In perceptual inferences the sensory data play the role of the premises, and the 
assertions about the state of the world are the conclusions. Since the state of the world 
is not logically entailed by the sensory data, perceptual inferences are not of the deductive 
variety — therefore they are inductive. 

This is not good news. Whereas deductive inference is well understood, inductive 
inference is almost not understood at all. Induction involves a morass of unresolved issues, 
such as projectibility (Goodman, 1955), abduction (Peirce, 1931; Levi, 1980), and simplicity 
metrics (Fodor, 1975). These problems, though beyond the scope of this paper, apply with 
unmitigated force to perceptual inferences and are thus of interest to students of perception 
(Nicod, 1968). 

But, despite these difficulties, consider the following question: If the premises of 
perceptual inferences are the sensory data and the conclusion is an assertion about the state 
of the world, what is the evidential relation between perceptual premises and conclusions? 
Or to put it differently, how is it possible that perceptual interpretations of sensory data 
bear a nonarbitrary (and even useful) relation to the state of the world? Or to put it still 
differently, why are perceptual inferences inductively strong? 

Surely the answer must be, at least in part, that since the conclusion of a perceptual 
inference is a statement about the world, such an inference can be inductively strong only if 
it is motivated by laws, regularities, or uniformities of nature.

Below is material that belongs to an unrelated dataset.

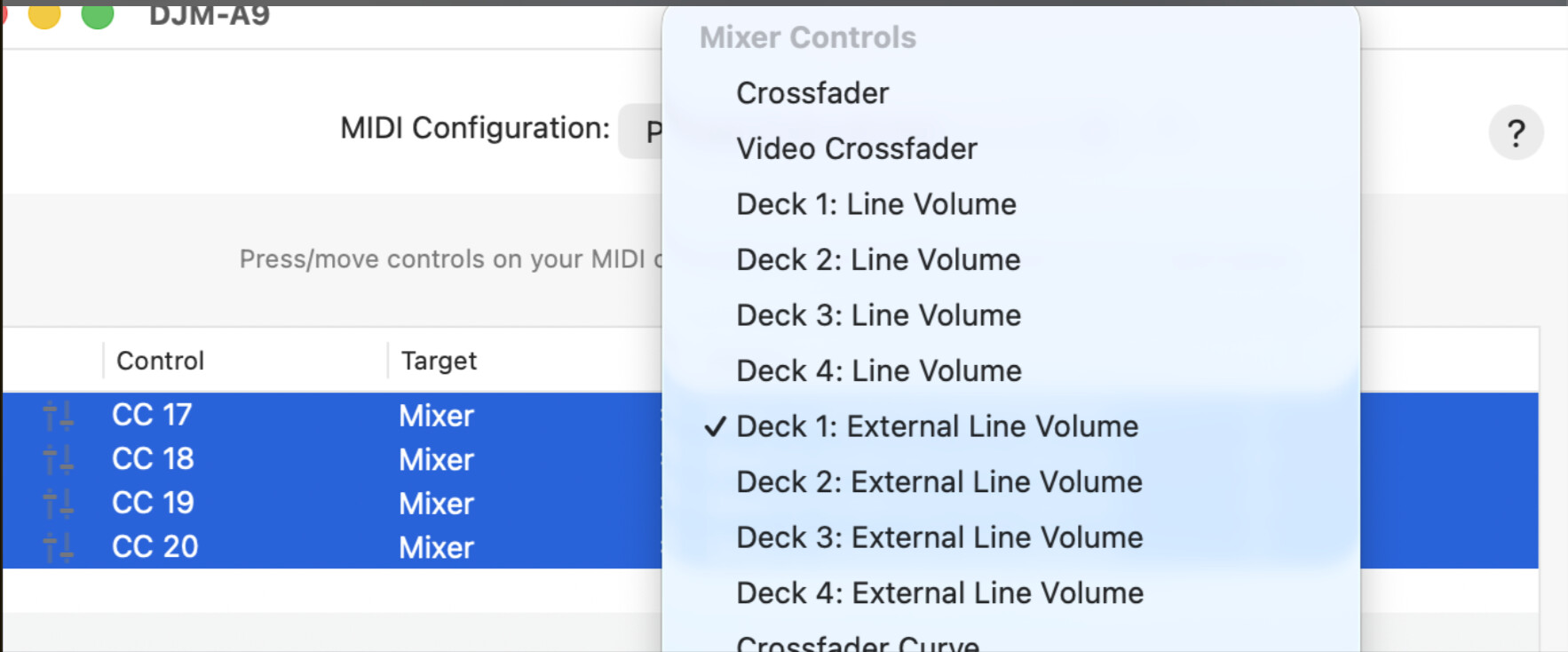Click the fader icon beside CC 19
Screen dimensions: 1568x652
(59, 503)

To see this in a more familiar 
context, consider the following inductively strong inference about the world: "If I release 
this egg, it will fall". The inference here is inductively strong because it is motivated by a 
law of nature — gravity. Skeptics, if there are any, will end up with egg on their feet. 

Laws, regularities, and uniformities in the world, then, are crucial for the construction 
of perceptual inferences which have respectable inductive strength. Only by exploiting the 
uniformities of nature can a perceptual system overcome the paucity of its sensory data and 
come to useful conclusions about the state of the world. 

If this is the case, it has an obvious implication for perceptual research: identifying the 
regularities in nature which motivate a particular perceptual inference is not only a good 
thing to do, but a sine qua non for explanatory theories of perception. An explanatory 
theory must state not only the premises and conclusion of a particular perceptual inference, 
but also the lawful properties of the world which license the move from the former to the 
latter. Without all three of these ingredients a proposed theory is incomplete. 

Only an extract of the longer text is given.